Le BMC (Baseboard Management Controller) est le sous-système qui permet d'administrer un serveur à distance, indépendamment de l'état du système d'exploitation. Via IPMI 2.0 ou l'API Redfish, il offre la console KVM over IP, le redémarrage forcé, la surveillance des capteurs (température, tension, ventilateurs) et la mise à jour du firmware. Sans BMC, vous devez intervenir physiquement sur la machine pour tout incident — impensable en datacenter. Vérifiez que le BMC n'est pas bridé sur les modèles d'entrée de gamme.

Le socket AM5 sur serveur barebone, c'est vraiment pertinent ?

C'est une option encore rare et intéressante dans certains contextes précis. L'Asrock 1U4L2E-B650 en socket AM5 permet d'utiliser des processeurs AMD Ryzen ou EPYC AM5 dans un format rack 1U — une plateforme plus économique que le LGA 4189 pour des charges modérées. En revanche, AM5 n'est pas conçu pour les environnements dual-socket ni pour les très grandes capacités mémoire (plafond plus bas que LGA 4189). Pertinent pour les hébergeurs cherchant à diversifier leurs plateformes ou pour des workloads spécifiques AMD.

Quels pièges éviter lors de l'achat d'un serveur barebone d'occasion ou très bon marché ?

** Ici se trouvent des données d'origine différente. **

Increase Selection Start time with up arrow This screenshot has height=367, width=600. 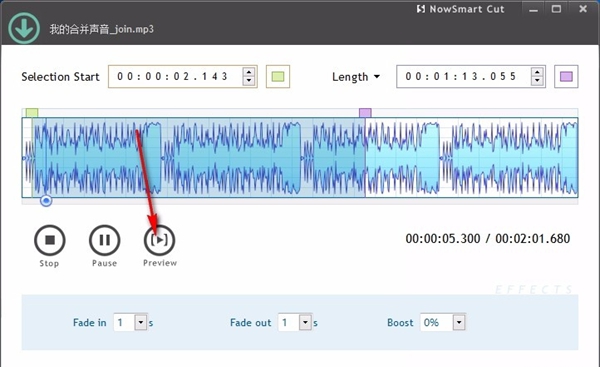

Le principal piège est d'acheter un châssis sans vérifier la disponibilité des processeurs compatibles : un socket LGA 3647 ou LGA 2011 en 2026, c'est une plateforme en fin de vie avec des CPU difficiles à trouver. Méfiez-vous aussi des barebone sans BMC fonctionnel, des alimentations non redondantes présentées comme suffisantes, et des systèmes sans indice de réparabilité ni documentation technique disponible. En dessous de 504 €, on trouve surtout des châssis nus (Supermicro SC504, CSE-505) : utiles pour du lab, mais pas pour de la production sans investissement complémentaire significatif.

PCIe 4.0 ou PCIe 5.0 : est-ce que ça change vraiment quelque chose sur un serveur barebone ?

Oui, si vous prévoyez d'utiliser des cartes NVMe haute performance ou des GPU de calcul récents. PCIe 5.0 double la bande passante par rapport au PCIe 4.0 (64 GT/s contre 32 GT/s par voie), ce qui se traduit concrètement par des débits NVMe dépassant 12 Go/s et une meilleure alimentation des GPU IA dernière génération. Pour des charges réseau standard ou de la virtualisation classique, PCIe 4.0 reste largement suffisant. PCIe 5.0 se justifie principalement pour les workloads IA/ML ou les bases de données in-memory très sollicitées.